_The problem_
Copy every line of the material below verbatim, keeping each character and line break unchanged.

_Material provided_
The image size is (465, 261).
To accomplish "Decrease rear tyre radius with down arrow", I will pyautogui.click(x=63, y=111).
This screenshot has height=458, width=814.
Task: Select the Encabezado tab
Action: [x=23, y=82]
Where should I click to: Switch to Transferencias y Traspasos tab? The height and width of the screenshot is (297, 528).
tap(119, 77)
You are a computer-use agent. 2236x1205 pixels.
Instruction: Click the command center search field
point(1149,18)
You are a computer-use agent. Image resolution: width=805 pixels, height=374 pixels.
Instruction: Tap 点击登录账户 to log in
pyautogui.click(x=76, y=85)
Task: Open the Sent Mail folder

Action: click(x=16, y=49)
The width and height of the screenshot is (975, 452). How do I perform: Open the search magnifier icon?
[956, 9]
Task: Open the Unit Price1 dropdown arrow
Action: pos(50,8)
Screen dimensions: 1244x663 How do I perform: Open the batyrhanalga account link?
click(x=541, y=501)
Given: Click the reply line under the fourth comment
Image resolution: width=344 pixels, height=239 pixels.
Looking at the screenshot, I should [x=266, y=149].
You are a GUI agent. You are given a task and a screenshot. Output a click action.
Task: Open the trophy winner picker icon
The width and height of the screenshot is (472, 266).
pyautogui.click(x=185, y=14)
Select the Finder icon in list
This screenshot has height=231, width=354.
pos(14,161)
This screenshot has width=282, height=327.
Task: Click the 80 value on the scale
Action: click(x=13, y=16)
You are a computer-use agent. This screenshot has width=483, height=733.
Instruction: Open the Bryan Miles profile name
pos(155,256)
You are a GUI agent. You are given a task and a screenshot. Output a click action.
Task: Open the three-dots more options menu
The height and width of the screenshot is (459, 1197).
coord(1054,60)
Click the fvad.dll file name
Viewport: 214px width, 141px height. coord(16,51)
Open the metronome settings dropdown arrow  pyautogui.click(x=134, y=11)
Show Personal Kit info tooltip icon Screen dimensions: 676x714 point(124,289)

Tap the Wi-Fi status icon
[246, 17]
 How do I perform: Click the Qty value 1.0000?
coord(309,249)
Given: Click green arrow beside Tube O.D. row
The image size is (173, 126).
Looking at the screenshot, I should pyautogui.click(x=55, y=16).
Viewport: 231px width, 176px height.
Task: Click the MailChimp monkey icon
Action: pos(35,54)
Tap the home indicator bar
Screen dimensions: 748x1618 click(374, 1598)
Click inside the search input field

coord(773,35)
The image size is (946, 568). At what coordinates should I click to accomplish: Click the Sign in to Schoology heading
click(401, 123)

_Solution_
The image size is (465, 261).
To accomplish "Decrease rear tyre radius with down arrow", I will pyautogui.click(x=63, y=111).
This screenshot has height=458, width=814.
Task: Select the Encabezado tab
Action: [x=23, y=82]
Where should I click to: Switch to Transferencias y Traspasos tab? The height and width of the screenshot is (297, 528).
tap(119, 77)
You are a computer-use agent. 2236x1205 pixels.
Instruction: Click the command center search field
point(1149,18)
You are a computer-use agent. Image resolution: width=805 pixels, height=374 pixels.
Instruction: Tap 点击登录账户 to log in
pyautogui.click(x=76, y=85)
Task: Open the Sent Mail folder

Action: click(x=16, y=49)
The width and height of the screenshot is (975, 452). How do I perform: Open the search magnifier icon?
[956, 9]
Task: Open the Unit Price1 dropdown arrow
Action: pos(50,8)
Screen dimensions: 1244x663 How do I perform: Open the batyrhanalga account link?
click(x=541, y=501)
Given: Click the reply line under the fourth comment
Image resolution: width=344 pixels, height=239 pixels.
Looking at the screenshot, I should [x=266, y=149].
You are a GUI agent. You are given a task and a screenshot. Output a click action.
Task: Open the trophy winner picker icon
The width and height of the screenshot is (472, 266).
pyautogui.click(x=185, y=14)
Select the Finder icon in list
This screenshot has height=231, width=354.
pos(14,161)
This screenshot has width=282, height=327.
Task: Click the 80 value on the scale
Action: click(x=13, y=16)
You are a computer-use agent. This screenshot has width=483, height=733.
Instruction: Open the Bryan Miles profile name
pos(155,256)
You are a GUI agent. You are given a task and a screenshot. Output a click action.
Task: Open the three-dots more options menu
The height and width of the screenshot is (459, 1197).
coord(1054,60)
Click the fvad.dll file name
Viewport: 214px width, 141px height. coord(16,51)
Open the metronome settings dropdown arrow  pyautogui.click(x=134, y=11)
Show Personal Kit info tooltip icon Screen dimensions: 676x714 point(124,289)

Tap the Wi-Fi status icon
[246, 17]
 How do I perform: Click the Qty value 1.0000?
coord(309,249)
Given: Click green arrow beside Tube O.D. row
The image size is (173, 126).
Looking at the screenshot, I should pyautogui.click(x=55, y=16).
Viewport: 231px width, 176px height.
Task: Click the MailChimp monkey icon
Action: pos(35,54)
Tap the home indicator bar
Screen dimensions: 748x1618 click(374, 1598)
Click inside the search input field

coord(773,35)
The image size is (946, 568). At what coordinates should I click to accomplish: Click the Sign in to Schoology heading
click(401, 123)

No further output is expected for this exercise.